Born in Turkey in 1982, he is currently a graduate student of Science, Technology and Society Studies (STS) Master’s Program at Istanbul Technical University, as well as an undergraduate student at the Design of Visual Communication Department at Anatolian University and the Computer Programming Department at Istanbul University via distance learning. He graduated from the Electrical-Electronics Engineering Department at Bilkent University in 2005 and from the Turkish Literature and Philosophy Departments at Anatolian University in 2019 and in 2022 respectively via distance learning. He has worked as an Information Technology and Security Specialist at the Banking Regulation and Supervision Agency of Turkey since 2005. His main areas of interests are science fiction, design fiction, creative coding, and AI art. His sci-fi stories won awards from the Turkish Association of Information Technologies (TBD) in 2016 and the Turkish Foundation of Fantasy and Science Fiction Artists (FABISAD) in 2017. He participated in the anthology of sci-fi stories published by Istanbul Metropolitan Municipality in 2022. He writes reviews of sci-fi books and films periodically on the Turkish Sci-Fi Club web portal.

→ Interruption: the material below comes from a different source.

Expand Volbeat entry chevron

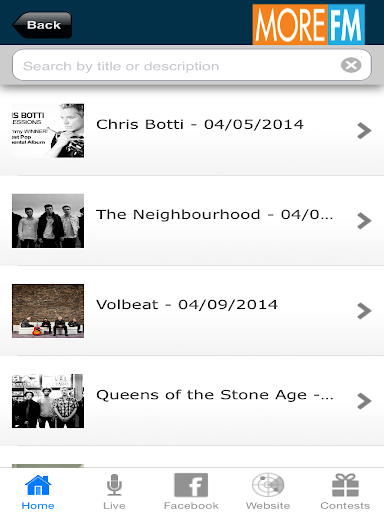364,311
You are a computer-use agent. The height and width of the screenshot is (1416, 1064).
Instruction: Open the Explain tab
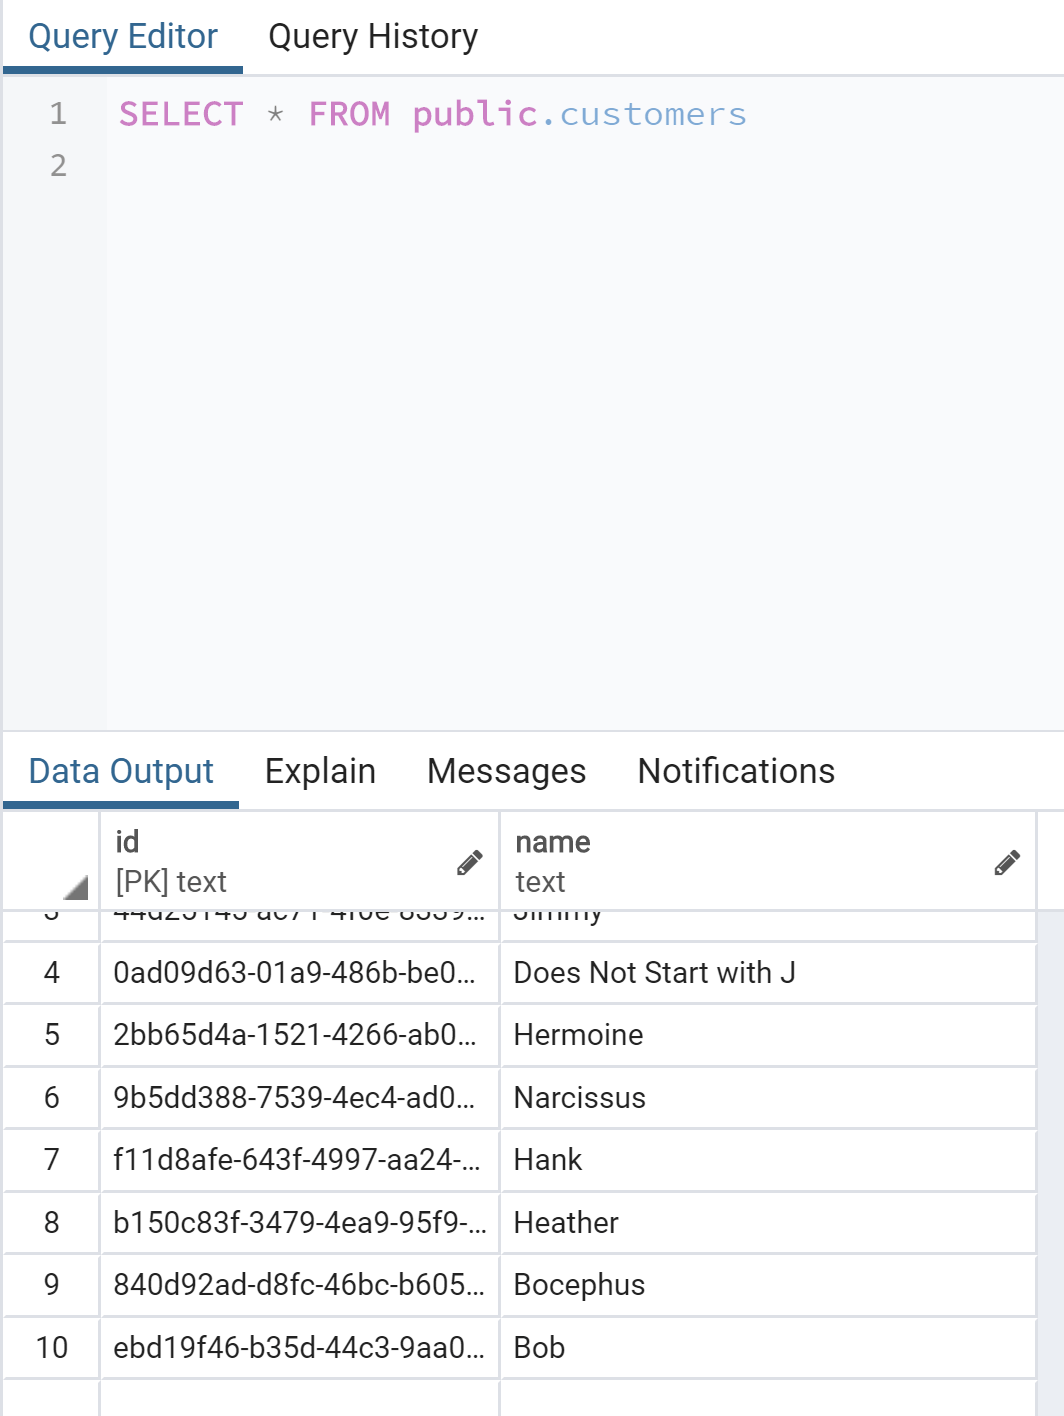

Didem Ermiş, Istanbul Technical University

Born in Turkey in 1992, she is a research assistant in the Department of Art and Culture Management at Istanbul Aydın University. She continues her doctorate education in the Art History Department of Istanbul Technical University. Having studied Art Management at Yeditepe University, she completed her master’s in the Department of Cultural Management at Istanbul Bilgi University. She has worked voluntarily with different organizations, including the Turkcell Dialogue Museum in Istanbul. In addition, she has worked as a project coordinator on various projects. She has also written exhibition reviews in online and printed publications and conducted interviews with professionals in the field of culture and arts. Among her academic studies, there are symposiums in which she participated by writing proceedings. These are the Graduate Students Art and Design Symposium (2020), Young Researchers Cultural Policy and Cultural Diplomacy Conference (2020), and ISARC International Women’s Studies Congress (2021). Moreover, she attended the 2021 edition of the amber network festival entitled Techno- Utopia x Post Digital Ignorance by presenting her research titled A Technofeminist Perspective to Vaccine Hesitancy.